Scroll To Top
Arts & Entertainment

Dreamgirls and Babel win big at Globes

Dreamgirls and Babel win big at Globes

The Oscars got their front-runners on Monday: Dreamgirls and Babel are likely to duke it out for best film, while Helen Mirren and Forest Whitaker take the lead in the fight for best actors.

All won Golden Globes and with that the vital momentum needed to move toward the big prize, the February 25 Oscars.

The Globes, produced by the minuscule Hollywood Foreign Press Association, may not always predict the final Oscar winners, but they help set the debate in the hectic weeks leading up to the film industry's highest honors.

The list of Globe winners this year pretty well complied with conventional wisdom, although some Oscars voters may find the selection of Babel as 2006's best drama a bit too gut-wrenching. A story about the globalization of pain and suffering, Babel was filmed in five languages in four countries and is far from traditional Hollywood fare.

It is expected to go up against Dreamgirls, director Martin Scorsese's gangster drama The Departed, quirky family film Little Miss Sunshine, and The Queen, which stars Mirren, when Oscar nominations are announced on January 23.

Scorsese left the Globes a happy man too--he was named best director for The Departed, giving his film a chance for wider glory.

Although he has created classic films like Raging Bull and Taxi Driver, Scorsese has never won an Oscar for best film or best director, and the Hollywood that denied him those prizes may be ready to show its sentimental side.

Mirren stopped a reporter when he tried to ask a question about her Oscar chances. She won the best actress in a drama award for her portrayal of Queen Elizabeth II in The Queen.

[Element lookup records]
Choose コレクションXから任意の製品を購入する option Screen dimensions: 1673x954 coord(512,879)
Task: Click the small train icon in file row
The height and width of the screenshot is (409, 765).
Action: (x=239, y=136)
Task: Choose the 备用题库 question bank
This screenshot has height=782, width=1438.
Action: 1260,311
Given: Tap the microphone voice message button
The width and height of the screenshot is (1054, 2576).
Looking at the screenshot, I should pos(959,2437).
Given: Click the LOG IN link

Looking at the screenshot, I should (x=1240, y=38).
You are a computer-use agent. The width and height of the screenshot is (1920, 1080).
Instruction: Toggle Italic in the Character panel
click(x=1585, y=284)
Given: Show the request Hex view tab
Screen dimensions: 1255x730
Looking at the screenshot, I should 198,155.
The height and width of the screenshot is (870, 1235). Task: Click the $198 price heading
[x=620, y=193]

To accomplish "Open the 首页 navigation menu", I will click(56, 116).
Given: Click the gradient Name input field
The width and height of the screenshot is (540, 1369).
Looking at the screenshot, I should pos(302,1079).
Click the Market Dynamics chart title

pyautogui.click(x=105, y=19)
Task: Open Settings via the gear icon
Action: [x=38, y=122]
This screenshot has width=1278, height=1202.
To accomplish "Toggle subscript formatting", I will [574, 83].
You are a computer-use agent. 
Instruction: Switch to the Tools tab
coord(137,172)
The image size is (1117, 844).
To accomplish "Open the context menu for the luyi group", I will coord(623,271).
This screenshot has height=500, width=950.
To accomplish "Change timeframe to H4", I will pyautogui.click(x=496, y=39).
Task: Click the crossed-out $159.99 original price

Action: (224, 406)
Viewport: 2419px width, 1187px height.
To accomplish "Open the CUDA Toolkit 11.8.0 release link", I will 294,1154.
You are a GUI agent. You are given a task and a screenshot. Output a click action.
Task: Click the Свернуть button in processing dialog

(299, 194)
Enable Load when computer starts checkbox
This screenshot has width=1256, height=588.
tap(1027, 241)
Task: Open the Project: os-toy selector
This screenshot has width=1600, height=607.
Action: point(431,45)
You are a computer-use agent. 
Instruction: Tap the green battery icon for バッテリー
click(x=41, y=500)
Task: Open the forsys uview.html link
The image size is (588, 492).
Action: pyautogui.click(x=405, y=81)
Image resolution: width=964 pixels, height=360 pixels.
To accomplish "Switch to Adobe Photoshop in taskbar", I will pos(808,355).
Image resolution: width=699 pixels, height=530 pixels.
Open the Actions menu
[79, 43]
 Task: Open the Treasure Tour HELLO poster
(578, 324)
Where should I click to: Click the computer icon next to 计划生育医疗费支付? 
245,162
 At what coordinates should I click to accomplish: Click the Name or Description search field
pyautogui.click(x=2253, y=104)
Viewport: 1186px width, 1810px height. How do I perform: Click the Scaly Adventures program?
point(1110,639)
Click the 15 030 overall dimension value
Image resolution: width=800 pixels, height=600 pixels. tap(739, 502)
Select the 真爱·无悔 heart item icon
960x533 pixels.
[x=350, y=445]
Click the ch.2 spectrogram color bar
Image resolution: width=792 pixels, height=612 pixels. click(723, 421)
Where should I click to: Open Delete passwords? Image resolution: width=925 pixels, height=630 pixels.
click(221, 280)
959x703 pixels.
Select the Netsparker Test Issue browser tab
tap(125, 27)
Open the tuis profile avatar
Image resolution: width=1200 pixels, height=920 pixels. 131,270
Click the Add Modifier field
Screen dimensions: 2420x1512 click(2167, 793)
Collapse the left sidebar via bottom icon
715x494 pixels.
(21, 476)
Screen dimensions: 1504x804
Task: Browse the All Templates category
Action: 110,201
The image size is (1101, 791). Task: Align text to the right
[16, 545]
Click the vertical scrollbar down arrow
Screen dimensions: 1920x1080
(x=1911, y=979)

▶ REQUIREMENTS:
[1] Name every film title that appears in the article about the Golden Globes.
[2] Continue the Golden Globes article from the point at which it stops.

▶ RESULTS FOR THE EXERCISE:
[1] Dreamgirls, Babel, The Departed, Little Miss Sunshine, The Queen, Raging Bull, Taxi Driver

[2]
"No stop," she told the reporter. "It's the big O. I never had a big O. They say the Earth moves. I can't wait."

When Whitaker's name was announced as winner of best drama for his portrayal of the brutal Ugandan dictator Idi Amin, he jumped up. Winning, he said, "was like a jolt of lightning."

Dreamgirls won three awards, more than any other film, including best supporting actor and actress for Eddie Murphy and Jennifer Hudson.

Babel earned only one award but it was a big one--best film drama. It entered the Golden Globes as the most nominated movie, with seven nominations.

The movie's director, Mexico's Alejandro Gonzalez Inarritu, noted the long and trying journey to get his movie made across three continents--Africa, North America, and Asia.

He said Babel transcended borders with its gut-wrenching performances.

"I think the power of cinema is universal and at the end, emotion doesn't need translation and that's the beauty of it."

British comedian Sacha Baron Cohen, who plays a dimwitted reporter in Borat: Cultural Learnings of America for Make Benefit Glorious Nation of Kazakhstan, was given the award for best actor in a film musical or comedy.

In his characteristically dry manner, Cohen thanked his costar, Ken Davitian, who sat on his face in a naked wrestling match in the film.

"I was faced with a choice--death or to breathe in the air that had been trapped in a small pocket between his buttocks for 30 years," Cohen joked. "Kenneth, if it was not for that rancid bubble, I would not be here today."

In the other top film honor Meryl Streep won the award for best actress in a comedy for her portrayal of a wicked fashion editor in The Devil Wears Prada. It was the sixth Golden Globe of Streep's career. (Reuters)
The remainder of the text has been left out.